I can’t help but think that most of these “un-converts” who fled to Rome did so in part because of the radical vivisection Evangelicalism got away with concerning the Body of Christ. I happen to believe that God placed in each one of us a yearning for mystery, awe, and otherness. That desire drives us to God as the source for all meaning, even if that meaning can never be fully grasped. This isn’t postmodernism’s vacuous “There can be no absolute truth” stupidity, but a genuine recognition that God is wholly other and therefore contains an element of mystery that generates awe in those who encounter Him.

How so? Remember when you basked in the throes of the first ache of passionate love? The object of your affection seemed like some strange creature from another planet that you’d walk across burning coals to know, even if that knowledge was little more than a favorite book he or she loved. Remember that first kiss? The electricity! That mystery, awe, and otherness found in the kiss of your beloved! (Song of Solomon explodes with mystery, awe, and otherness, doesn’t it?)

Now imagine kissing your sister. (Or your brother, as the case may be.) Where’d all that passion go?

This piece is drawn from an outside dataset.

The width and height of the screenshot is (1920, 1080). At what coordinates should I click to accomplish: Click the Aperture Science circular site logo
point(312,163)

Now imagine Evangelicalism turning every day supposedly devoted to passion into just another day of kissing your sister. Now who can blame anyone for bolting that dry familiarity for a place that still kindles mystery, awe, and otherness?

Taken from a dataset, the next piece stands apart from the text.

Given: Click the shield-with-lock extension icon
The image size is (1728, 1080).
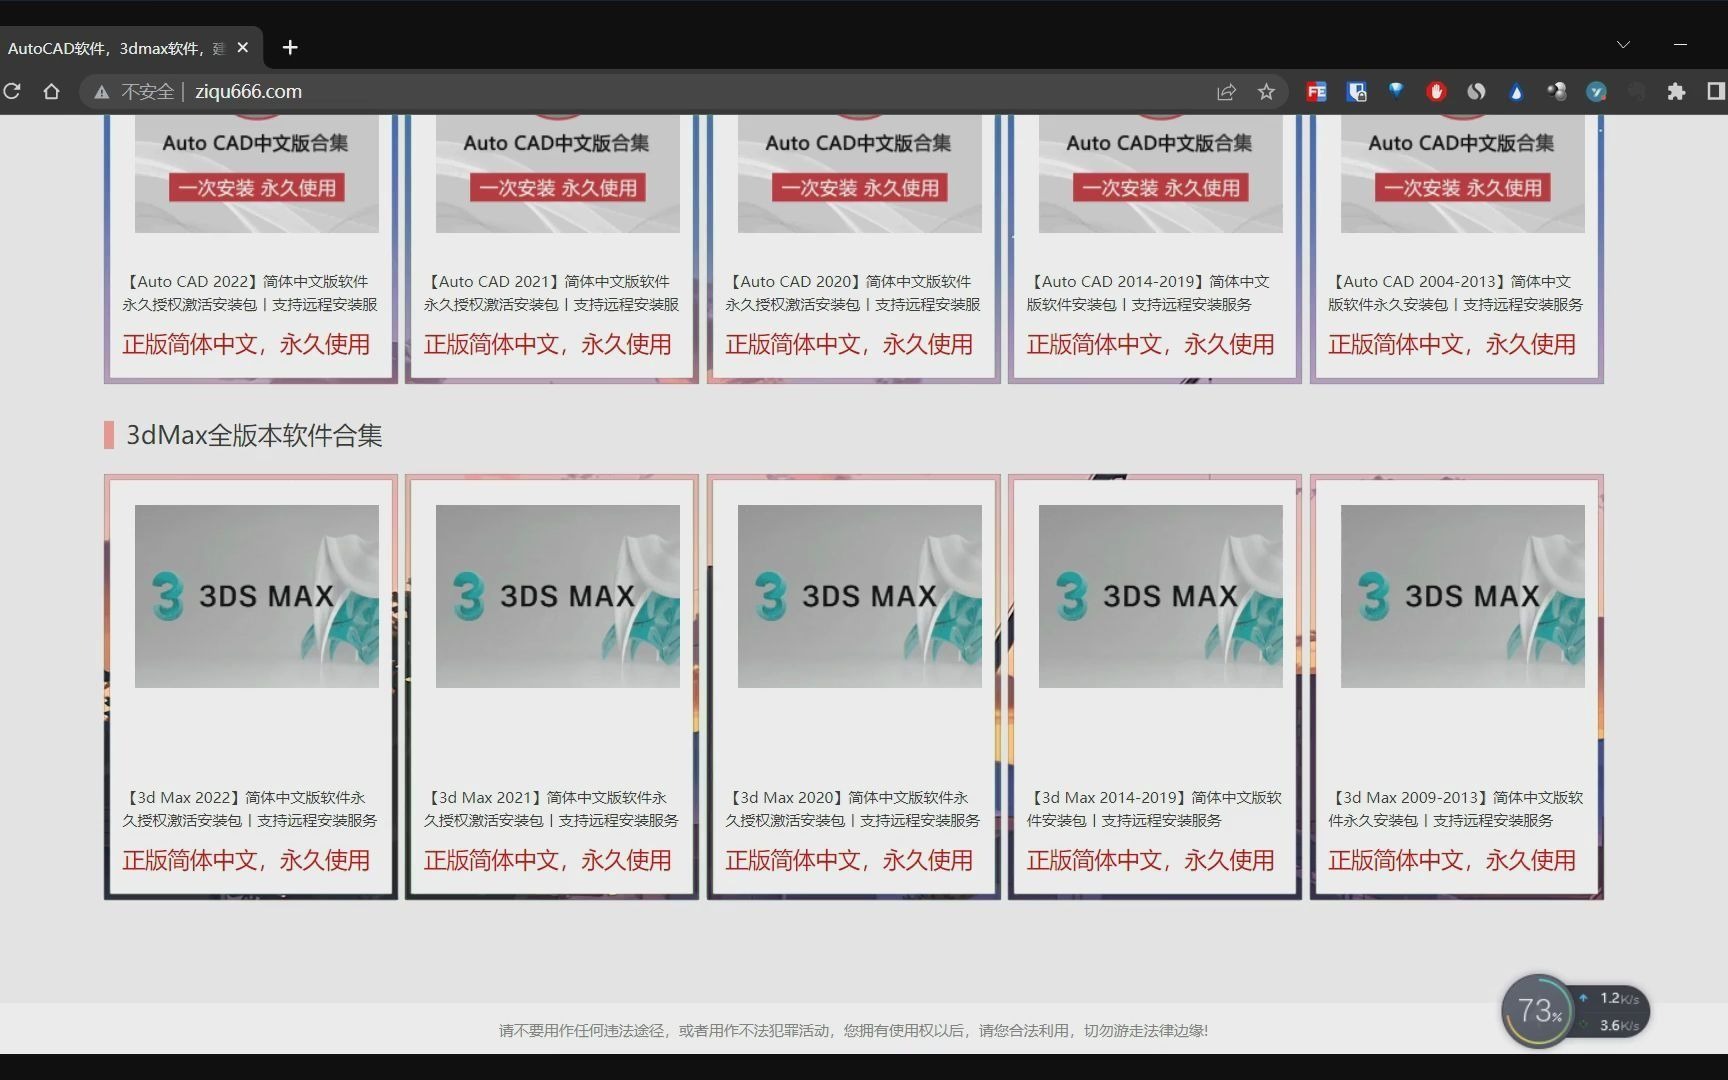Looking at the screenshot, I should pos(1356,91).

Don’t get me wrong. I’m solidly in the Reformation camp. I see the RCC as a dead-end and always have. I feel sorry for anyone so seduced by a need for mystery, awe, and otherness that they’ll abandon truth for it.

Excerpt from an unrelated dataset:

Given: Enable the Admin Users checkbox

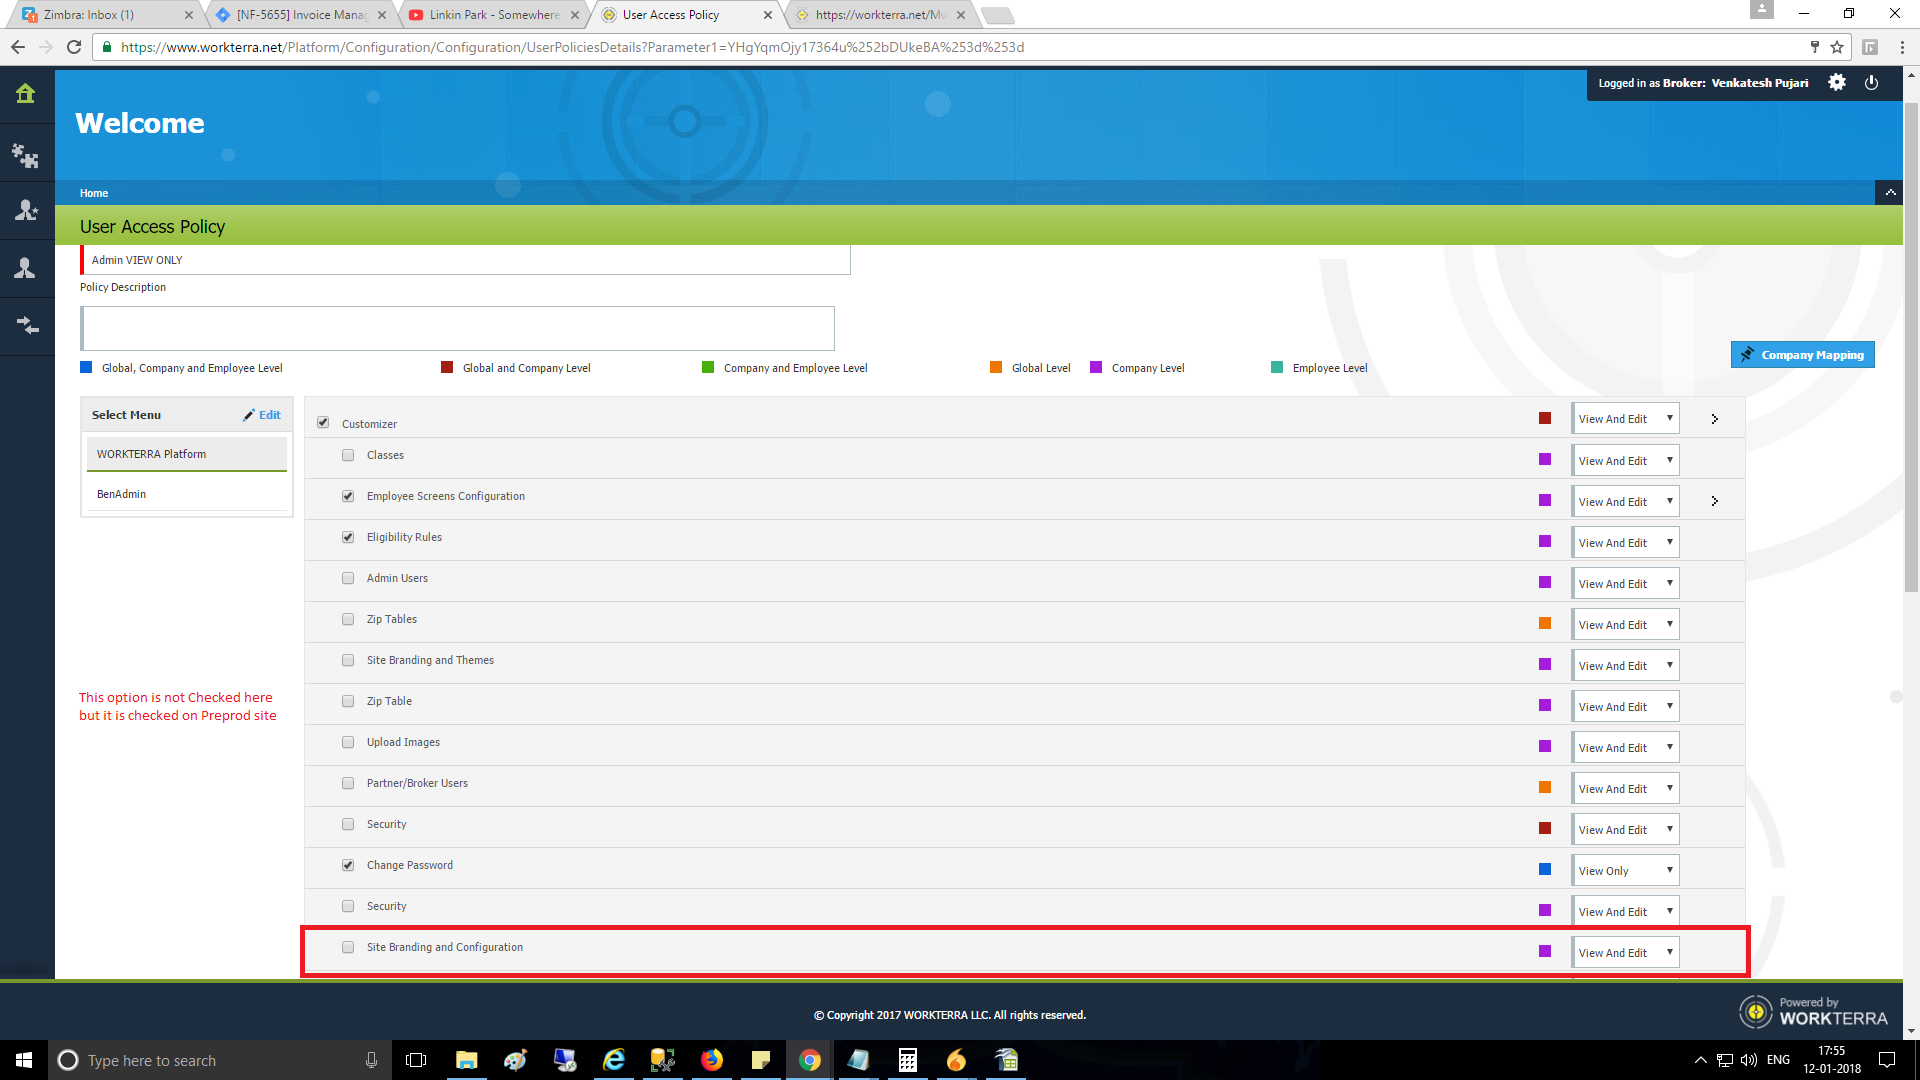Looking at the screenshot, I should pyautogui.click(x=348, y=578).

Yet I still understand why they do it.

So plenty of Evangelicals go slack-jawed at these bolters who make for the Seven Hills. They’ll go on and on with analyses—psychological, theological, and otherwise—in their attempts to understand why they couldn’t keep ’em down on the Reformation farm. But sadly, they’ll never ask “What did we do wrong?” See, that question begs an answer and the answer gets a bit too close to the heart of the problem. Evangelicals today are loathe to put the words we and wrong in the same sentence, so they affix blame anywhere they can so long as that anywhere doesn’t involve looking in a mirror.

In the end, it does little more than make me tired. The false either/or propositions about what we should do and believe. The tired arguments against emotion. The constant sniping about mystery. If Evangelicals want to drive it all out, then they shouldn’t be surprised that people go elsewhere looking to fill that God-given need for mystery, awe, and otherness. Folks will go to the RCC, to the Orthodox, to whatever source fills that vital need. They’ll look for a way to stop taking the MAO inhibitors the self-appointed “doctors” of the Evangelical Church prescribed.

And someday Evangelicals will scratch their heads and wonder where all their adherents went.